**WHAT IS NEEDED:** With pictures left out, please repeat word for word the lines from the one containing "How do I perform: Open" through the end of the records.
☆ ☆ ☆ ☆ ☆ ☆ ☆
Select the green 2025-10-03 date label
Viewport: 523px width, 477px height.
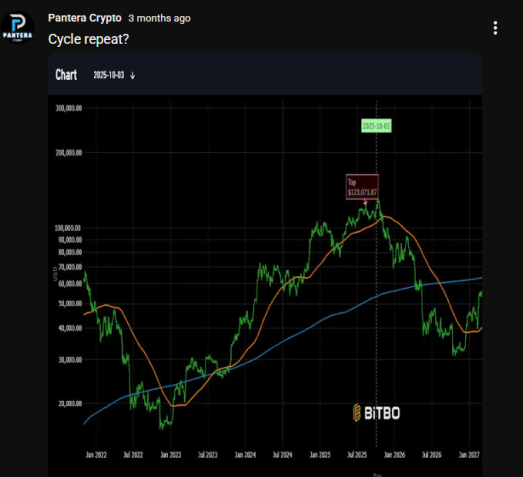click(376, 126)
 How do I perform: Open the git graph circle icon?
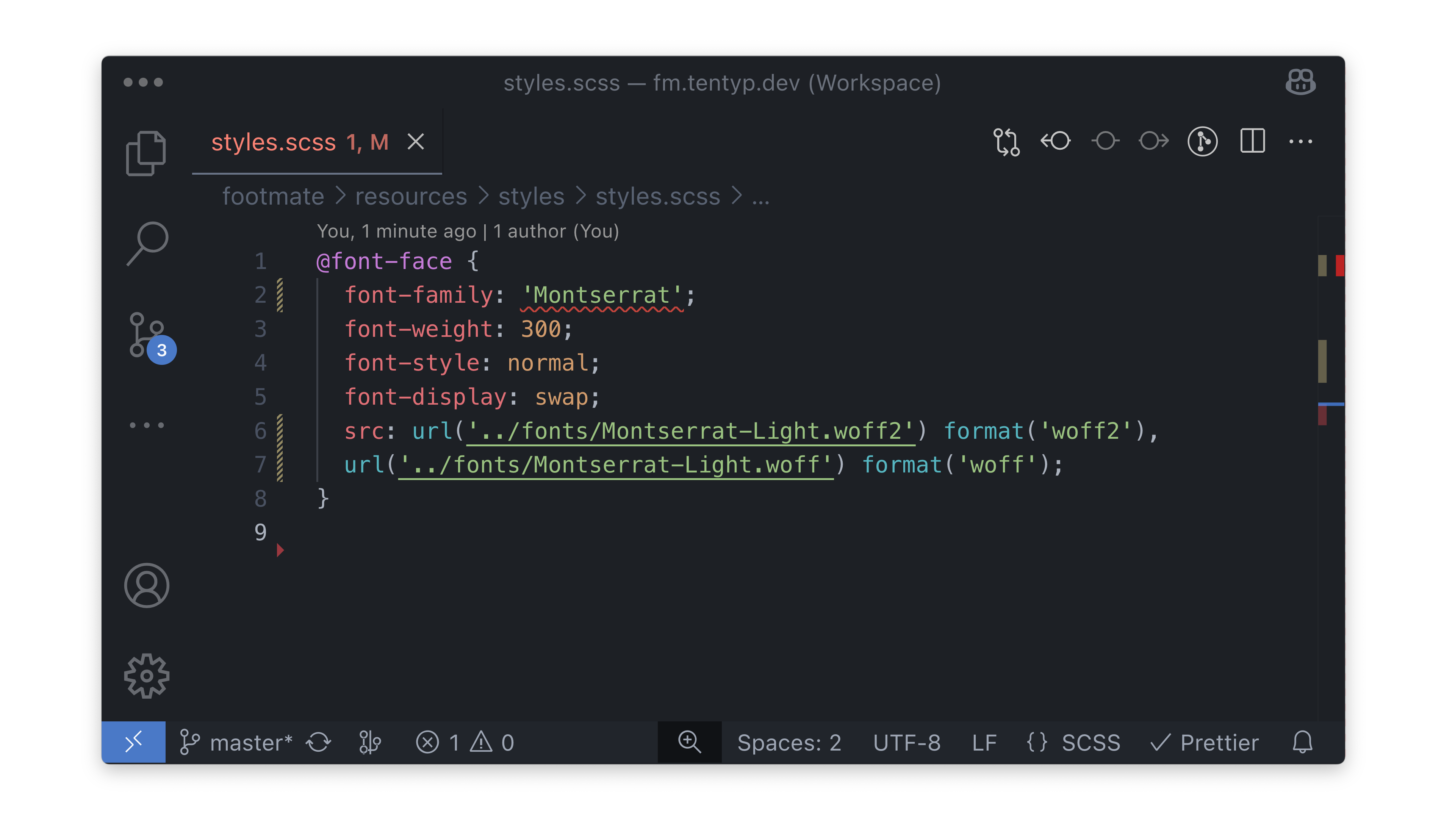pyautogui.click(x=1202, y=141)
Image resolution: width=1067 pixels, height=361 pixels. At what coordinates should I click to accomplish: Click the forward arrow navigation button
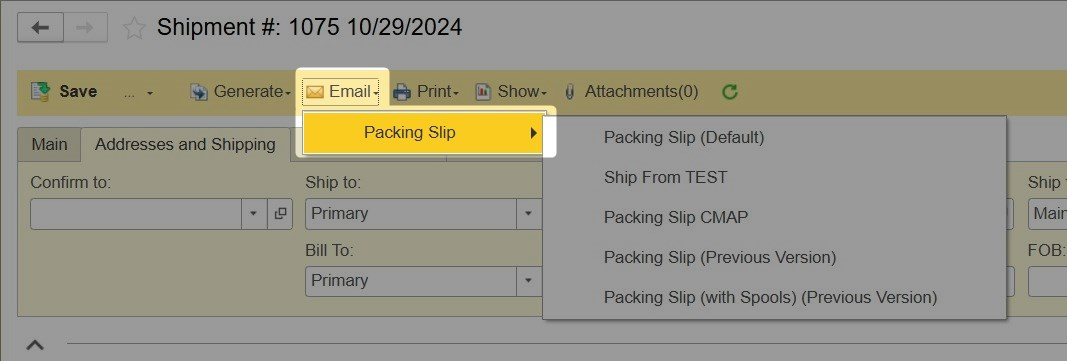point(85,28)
☆ ☆ ☆ ☆ ☆ ☆ ☆
**SOLUTION TO THE EXERCISE:**
 How do I perform: Open the git graph circle icon?
pyautogui.click(x=1202, y=141)
Image resolution: width=1067 pixels, height=361 pixels. At what coordinates should I click to accomplish: Click the forward arrow navigation button
point(85,28)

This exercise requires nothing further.